[Try it]:
Every record below needs to be retyped exactly as it appears.

[The data]:
=== Section Start ===
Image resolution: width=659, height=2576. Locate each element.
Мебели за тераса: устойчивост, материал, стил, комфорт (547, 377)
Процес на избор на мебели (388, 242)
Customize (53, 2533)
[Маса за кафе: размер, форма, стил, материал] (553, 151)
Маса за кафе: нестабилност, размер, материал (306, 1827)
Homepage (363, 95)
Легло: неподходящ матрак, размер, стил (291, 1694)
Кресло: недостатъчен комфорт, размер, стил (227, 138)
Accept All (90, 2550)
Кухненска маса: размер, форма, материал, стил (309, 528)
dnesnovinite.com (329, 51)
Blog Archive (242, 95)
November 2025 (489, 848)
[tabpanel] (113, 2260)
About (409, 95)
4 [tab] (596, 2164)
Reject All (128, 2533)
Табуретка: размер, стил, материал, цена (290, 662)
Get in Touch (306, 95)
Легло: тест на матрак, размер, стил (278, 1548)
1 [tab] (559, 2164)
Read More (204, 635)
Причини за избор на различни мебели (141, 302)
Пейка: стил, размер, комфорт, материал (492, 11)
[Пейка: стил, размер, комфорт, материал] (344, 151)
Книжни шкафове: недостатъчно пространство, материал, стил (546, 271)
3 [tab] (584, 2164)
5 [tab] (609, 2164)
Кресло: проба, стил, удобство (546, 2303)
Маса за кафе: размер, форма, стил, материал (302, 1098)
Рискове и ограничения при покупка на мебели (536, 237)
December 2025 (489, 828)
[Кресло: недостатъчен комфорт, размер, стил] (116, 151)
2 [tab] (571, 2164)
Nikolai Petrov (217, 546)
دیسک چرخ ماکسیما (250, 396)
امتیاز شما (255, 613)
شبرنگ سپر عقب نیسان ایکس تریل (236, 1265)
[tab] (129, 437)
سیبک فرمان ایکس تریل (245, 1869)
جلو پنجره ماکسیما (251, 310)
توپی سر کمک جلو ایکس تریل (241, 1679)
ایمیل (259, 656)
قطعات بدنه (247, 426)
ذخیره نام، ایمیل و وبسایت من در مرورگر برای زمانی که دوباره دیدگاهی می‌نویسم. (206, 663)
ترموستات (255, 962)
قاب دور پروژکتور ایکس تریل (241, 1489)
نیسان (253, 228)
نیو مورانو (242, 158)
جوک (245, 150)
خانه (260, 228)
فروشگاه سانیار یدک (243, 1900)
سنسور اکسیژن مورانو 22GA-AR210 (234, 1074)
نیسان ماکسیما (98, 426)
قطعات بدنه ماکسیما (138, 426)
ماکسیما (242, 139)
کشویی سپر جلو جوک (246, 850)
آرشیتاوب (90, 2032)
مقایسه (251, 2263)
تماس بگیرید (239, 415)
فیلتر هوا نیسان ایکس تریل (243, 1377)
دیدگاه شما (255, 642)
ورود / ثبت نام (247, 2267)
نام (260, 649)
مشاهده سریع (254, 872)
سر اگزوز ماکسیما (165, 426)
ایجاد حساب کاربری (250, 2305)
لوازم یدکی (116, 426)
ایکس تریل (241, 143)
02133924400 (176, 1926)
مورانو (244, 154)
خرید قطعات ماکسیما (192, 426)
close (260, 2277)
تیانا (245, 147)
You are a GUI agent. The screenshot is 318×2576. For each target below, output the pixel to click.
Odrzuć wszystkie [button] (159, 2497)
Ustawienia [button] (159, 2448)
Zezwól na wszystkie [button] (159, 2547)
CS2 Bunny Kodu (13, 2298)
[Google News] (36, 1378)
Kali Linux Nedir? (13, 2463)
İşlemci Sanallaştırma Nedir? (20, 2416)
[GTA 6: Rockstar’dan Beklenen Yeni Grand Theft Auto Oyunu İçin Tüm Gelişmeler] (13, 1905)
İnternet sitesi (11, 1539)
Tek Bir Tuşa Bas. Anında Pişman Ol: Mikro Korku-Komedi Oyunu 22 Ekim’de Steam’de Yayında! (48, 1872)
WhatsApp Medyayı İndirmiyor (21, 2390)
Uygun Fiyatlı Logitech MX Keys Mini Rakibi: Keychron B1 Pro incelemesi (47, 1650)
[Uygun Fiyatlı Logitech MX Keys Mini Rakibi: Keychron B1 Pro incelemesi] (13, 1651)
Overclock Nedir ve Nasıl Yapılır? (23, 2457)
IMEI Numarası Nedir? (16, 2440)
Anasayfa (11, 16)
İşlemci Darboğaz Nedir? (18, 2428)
=== Section End ===
[Your solution]:
Image resolution: width=659, height=2576. Locate each element.
Мебели за тераса: устойчивост, материал, стил, комфорт (547, 377)
Процес на избор на мебели (388, 242)
Customize (53, 2533)
[Маса за кафе: размер, форма, стил, материал] (553, 151)
Маса за кафе: нестабилност, размер, материал (306, 1827)
Homepage (363, 95)
Легло: неподходящ матрак, размер, стил (291, 1694)
Кресло: недостатъчен комфорт, размер, стил (227, 138)
Accept All (90, 2550)
Кухненска маса: размер, форма, материал, стил (309, 528)
dnesnovinite.com (329, 51)
Blog Archive (242, 95)
November 2025 (489, 848)
[tabpanel] (113, 2260)
About (409, 95)
4 [tab] (596, 2164)
Reject All (128, 2533)
Табуретка: размер, стил, материал, цена (290, 662)
Get in Touch (306, 95)
Легло: тест на матрак, размер, стил (278, 1548)
1 [tab] (559, 2164)
Read More (204, 635)
Причини за избор на различни мебели (141, 302)
Пейка: стил, размер, комфорт, материал (492, 11)
[Пейка: стил, размер, комфорт, материал] (344, 151)
Книжни шкафове: недостатъчно пространство, материал, стил (546, 271)
3 [tab] (584, 2164)
5 [tab] (609, 2164)
Кресло: проба, стил, удобство (546, 2303)
Маса за кафе: размер, форма, стил, материал (302, 1098)
Рискове и ограничения при покупка на мебели (536, 237)
December 2025 (489, 828)
[Кресло: недостатъчен комфорт, размер, стил] (116, 151)
2 [tab] (571, 2164)
Nikolai Petrov (217, 546)
دیسک چرخ ماکسیما (250, 396)
امتیاز شما (255, 613)
شبرنگ سپر عقب نیسان ایکس تریل (236, 1265)
[tab] (129, 437)
سیبک فرمان ایکس تریل (245, 1869)
جلو پنجره ماکسیما (251, 310)
توپی سر کمک جلو ایکس تریل (241, 1679)
ایمیل (259, 656)
قطعات بدنه (247, 426)
ذخیره نام، ایمیل و وبسایت من در مرورگر برای زمانی که دوباره دیدگاهی می‌نویسم. (206, 663)
ترموستات (255, 962)
قاب دور پروژکتور ایکس تریل (241, 1489)
نیسان (253, 228)
نیو مورانو (242, 158)
جوک (245, 150)
خانه (260, 228)
فروشگاه سانیار یدک (243, 1900)
سنسور اکسیژن مورانو 22GA-AR210 (234, 1074)
نیسان ماکسیما (98, 426)
قطعات بدنه ماکسیما (138, 426)
ماکسیما (242, 139)
کشویی سپر جلو جوک (246, 850)
آرشیتاوب (90, 2032)
مقایسه (251, 2263)
تماس بگیرید (239, 415)
فیلتر هوا نیسان ایکس تریل (243, 1377)
دیدگاه شما (255, 642)
ورود / ثبت نام (247, 2267)
نام (260, 649)
مشاهده سریع (254, 872)
سر اگزوز ماکسیما (165, 426)
ایجاد حساب کاربری (250, 2305)
لوازم یدکی (116, 426)
ایکس تریل (241, 143)
02133924400 (176, 1926)
مورانو (244, 154)
خرید قطعات ماکسیما (192, 426)
close (260, 2277)
تیانا (245, 147)
You are a GUI agent. The screenshot is 318×2576. For each target below, output the pixel to click.
Odrzuć wszystkie [button] (159, 2497)
Ustawienia [button] (159, 2448)
Zezwól na wszystkie [button] (159, 2547)
CS2 Bunny Kodu (13, 2298)
[Google News] (36, 1378)
Kali Linux Nedir? (13, 2463)
İşlemci Sanallaştırma Nedir? (20, 2416)
[GTA 6: Rockstar’dan Beklenen Yeni Grand Theft Auto Oyunu İçin Tüm Gelişmeler] (13, 1905)
İnternet sitesi (11, 1539)
Tek Bir Tuşa Bas. Anında Pişman Ol: Mikro Korku-Komedi Oyunu 22 Ekim’de Steam’de Yayında! (48, 1872)
WhatsApp Medyayı İndirmiyor (21, 2390)
Uygun Fiyatlı Logitech MX Keys Mini Rakibi: Keychron B1 Pro incelemesi (47, 1650)
[Uygun Fiyatlı Logitech MX Keys Mini Rakibi: Keychron B1 Pro incelemesi] (13, 1651)
Overclock Nedir ve Nasıl Yapılır? (23, 2457)
IMEI Numarası Nedir? (16, 2440)
Anasayfa (11, 16)
İşlemci Darboğaz Nedir? (18, 2428)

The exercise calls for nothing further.